What you have to do —
Each entry must be given again exactly; images do not belong in the copy.

Stored data —
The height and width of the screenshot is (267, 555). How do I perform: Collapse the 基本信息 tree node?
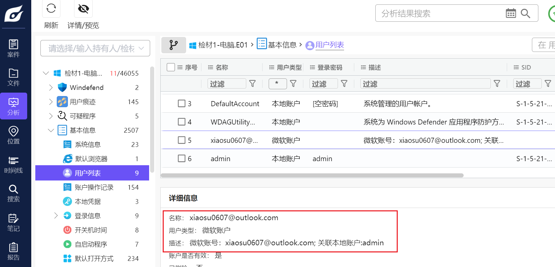51,130
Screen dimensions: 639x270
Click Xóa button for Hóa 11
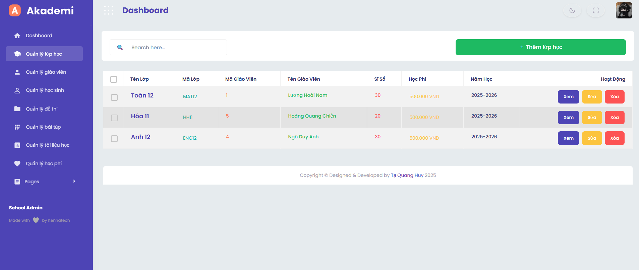click(x=614, y=118)
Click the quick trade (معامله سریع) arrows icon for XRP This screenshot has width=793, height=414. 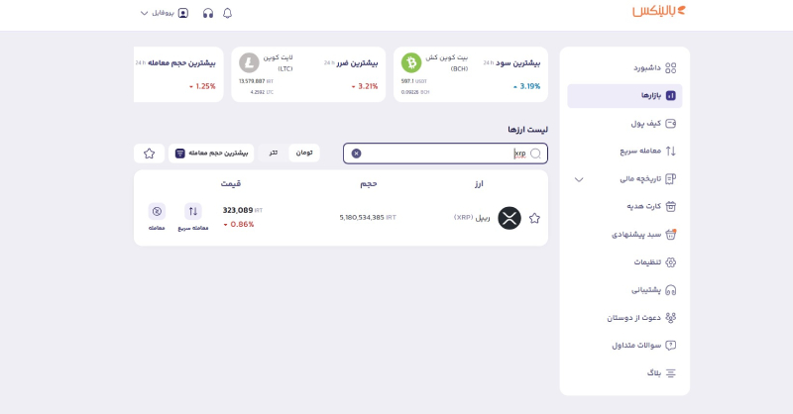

Task result —
The height and width of the screenshot is (267, 555). How do I perform: Collapse the 基本信息 tree node?
51,130
Screen dimensions: 639x270
Click Xóa button for Hóa 11
click(x=614, y=118)
Click the quick trade (معامله سریع) arrows icon for XRP This screenshot has width=793, height=414. 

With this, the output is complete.